Task input:
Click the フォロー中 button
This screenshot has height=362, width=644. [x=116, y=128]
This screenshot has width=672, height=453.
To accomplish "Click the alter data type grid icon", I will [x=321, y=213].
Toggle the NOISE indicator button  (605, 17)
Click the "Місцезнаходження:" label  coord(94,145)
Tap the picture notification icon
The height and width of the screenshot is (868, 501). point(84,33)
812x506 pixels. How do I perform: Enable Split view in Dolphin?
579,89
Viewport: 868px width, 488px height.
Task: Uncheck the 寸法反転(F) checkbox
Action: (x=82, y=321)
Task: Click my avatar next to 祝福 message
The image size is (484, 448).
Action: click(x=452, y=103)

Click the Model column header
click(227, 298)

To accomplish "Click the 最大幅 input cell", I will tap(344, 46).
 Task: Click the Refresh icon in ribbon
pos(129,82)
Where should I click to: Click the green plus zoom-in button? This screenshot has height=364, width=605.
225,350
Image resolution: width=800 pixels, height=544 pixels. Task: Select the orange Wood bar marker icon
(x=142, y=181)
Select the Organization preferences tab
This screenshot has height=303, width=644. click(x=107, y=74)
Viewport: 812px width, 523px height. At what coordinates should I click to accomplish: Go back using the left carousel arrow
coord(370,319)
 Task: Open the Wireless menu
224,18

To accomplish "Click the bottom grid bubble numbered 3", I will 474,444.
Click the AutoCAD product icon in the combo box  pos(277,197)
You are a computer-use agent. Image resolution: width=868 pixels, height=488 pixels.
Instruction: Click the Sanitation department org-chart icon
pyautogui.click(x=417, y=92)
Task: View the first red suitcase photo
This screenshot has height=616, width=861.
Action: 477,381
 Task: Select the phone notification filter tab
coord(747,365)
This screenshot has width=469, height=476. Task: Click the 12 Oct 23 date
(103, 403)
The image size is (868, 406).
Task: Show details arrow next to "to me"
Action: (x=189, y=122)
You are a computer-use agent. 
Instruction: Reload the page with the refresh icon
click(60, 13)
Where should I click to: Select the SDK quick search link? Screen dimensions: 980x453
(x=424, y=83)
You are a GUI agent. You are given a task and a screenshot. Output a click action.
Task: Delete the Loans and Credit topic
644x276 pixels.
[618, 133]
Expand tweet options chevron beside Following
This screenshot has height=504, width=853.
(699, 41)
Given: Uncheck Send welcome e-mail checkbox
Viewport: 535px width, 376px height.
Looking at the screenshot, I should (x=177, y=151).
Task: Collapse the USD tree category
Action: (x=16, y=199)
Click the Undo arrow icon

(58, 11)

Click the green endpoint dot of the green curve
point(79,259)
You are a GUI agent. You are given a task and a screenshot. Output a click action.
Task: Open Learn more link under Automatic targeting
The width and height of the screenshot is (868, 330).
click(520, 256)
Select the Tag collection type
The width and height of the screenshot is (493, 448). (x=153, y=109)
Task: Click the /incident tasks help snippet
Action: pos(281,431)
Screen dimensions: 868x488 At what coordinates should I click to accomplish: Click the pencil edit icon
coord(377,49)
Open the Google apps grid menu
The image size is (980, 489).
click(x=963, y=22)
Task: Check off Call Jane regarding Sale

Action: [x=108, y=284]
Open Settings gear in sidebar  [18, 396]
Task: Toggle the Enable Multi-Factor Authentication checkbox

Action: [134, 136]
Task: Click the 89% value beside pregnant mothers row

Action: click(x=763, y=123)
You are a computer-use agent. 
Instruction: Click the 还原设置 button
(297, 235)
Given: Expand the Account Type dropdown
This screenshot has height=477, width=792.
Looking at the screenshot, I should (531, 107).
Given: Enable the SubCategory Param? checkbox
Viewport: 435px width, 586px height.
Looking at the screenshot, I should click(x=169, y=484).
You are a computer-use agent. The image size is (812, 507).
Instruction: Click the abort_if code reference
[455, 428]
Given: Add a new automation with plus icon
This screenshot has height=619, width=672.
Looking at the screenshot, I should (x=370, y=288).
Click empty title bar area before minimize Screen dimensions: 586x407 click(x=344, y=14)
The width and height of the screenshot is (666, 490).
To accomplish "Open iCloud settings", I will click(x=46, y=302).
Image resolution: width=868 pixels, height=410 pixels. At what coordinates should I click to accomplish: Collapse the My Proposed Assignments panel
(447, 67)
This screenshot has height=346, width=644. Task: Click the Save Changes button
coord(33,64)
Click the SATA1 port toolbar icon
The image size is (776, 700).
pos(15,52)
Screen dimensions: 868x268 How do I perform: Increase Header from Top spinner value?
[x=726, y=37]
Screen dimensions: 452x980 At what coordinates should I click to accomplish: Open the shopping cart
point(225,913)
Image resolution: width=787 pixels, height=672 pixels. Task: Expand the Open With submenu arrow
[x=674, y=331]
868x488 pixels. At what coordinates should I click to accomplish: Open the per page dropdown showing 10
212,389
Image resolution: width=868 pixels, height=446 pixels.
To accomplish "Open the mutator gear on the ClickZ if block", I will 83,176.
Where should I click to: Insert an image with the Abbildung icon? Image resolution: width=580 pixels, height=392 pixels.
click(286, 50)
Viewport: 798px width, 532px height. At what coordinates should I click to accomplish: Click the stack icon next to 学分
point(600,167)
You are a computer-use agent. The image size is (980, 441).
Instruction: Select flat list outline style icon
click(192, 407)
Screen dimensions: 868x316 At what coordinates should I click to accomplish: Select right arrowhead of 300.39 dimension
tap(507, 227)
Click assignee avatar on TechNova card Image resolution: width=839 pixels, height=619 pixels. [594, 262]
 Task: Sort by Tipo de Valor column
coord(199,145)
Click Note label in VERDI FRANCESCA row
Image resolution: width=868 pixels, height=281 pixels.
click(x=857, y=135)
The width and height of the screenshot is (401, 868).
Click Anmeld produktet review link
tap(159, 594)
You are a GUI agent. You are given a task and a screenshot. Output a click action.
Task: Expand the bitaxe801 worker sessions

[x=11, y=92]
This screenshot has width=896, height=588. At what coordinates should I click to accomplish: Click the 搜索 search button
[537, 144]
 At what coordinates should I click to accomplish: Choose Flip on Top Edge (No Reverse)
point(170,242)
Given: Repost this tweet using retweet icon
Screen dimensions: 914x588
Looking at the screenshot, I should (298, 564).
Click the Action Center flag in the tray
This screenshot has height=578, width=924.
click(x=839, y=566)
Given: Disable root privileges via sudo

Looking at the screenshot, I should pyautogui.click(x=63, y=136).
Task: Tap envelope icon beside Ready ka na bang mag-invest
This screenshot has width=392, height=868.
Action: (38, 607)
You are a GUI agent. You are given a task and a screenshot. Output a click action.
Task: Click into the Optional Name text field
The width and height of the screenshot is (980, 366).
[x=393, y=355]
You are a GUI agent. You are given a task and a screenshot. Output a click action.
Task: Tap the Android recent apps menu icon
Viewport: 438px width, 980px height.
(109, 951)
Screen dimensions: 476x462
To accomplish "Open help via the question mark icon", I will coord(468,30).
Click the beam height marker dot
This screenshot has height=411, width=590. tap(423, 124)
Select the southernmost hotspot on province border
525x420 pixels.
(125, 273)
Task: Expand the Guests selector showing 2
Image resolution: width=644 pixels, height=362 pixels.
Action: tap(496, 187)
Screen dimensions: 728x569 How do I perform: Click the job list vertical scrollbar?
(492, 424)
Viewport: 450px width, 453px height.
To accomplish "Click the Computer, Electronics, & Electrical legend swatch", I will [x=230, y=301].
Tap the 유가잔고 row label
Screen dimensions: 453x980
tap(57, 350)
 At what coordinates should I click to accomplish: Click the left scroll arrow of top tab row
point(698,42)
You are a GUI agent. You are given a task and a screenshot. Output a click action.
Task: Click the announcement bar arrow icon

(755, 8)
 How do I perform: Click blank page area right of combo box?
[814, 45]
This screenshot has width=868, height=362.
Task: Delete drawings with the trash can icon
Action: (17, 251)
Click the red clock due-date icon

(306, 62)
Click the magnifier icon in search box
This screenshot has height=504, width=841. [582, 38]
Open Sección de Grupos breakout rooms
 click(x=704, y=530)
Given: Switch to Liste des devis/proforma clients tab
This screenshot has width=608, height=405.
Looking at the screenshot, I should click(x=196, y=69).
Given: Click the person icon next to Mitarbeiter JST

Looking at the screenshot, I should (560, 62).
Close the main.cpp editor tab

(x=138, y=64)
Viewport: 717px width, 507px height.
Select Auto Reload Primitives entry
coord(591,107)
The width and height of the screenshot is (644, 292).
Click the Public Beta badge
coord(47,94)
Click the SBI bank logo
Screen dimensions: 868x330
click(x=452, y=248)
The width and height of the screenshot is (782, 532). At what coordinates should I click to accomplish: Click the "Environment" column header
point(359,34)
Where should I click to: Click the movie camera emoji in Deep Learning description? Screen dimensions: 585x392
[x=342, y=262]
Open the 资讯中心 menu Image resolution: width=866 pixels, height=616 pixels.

Task: For every line in the listing above that mentions the word "will", make a copy.

Solution to the exercise:
To accomplish "Click the alter data type grid icon", I will [x=321, y=213].
To accomplish "Click the 最大幅 input cell", I will tap(344, 46).
To accomplish "Click the bottom grid bubble numbered 3", I will 474,444.
To accomplish "Open iCloud settings", I will click(x=46, y=302).
To accomplish "Open the mutator gear on the ClickZ if block", I will 83,176.
To accomplish "Open help via the question mark icon", I will coord(468,30).
To accomplish "Click the Computer, Electronics, & Electrical legend swatch", I will [x=230, y=301].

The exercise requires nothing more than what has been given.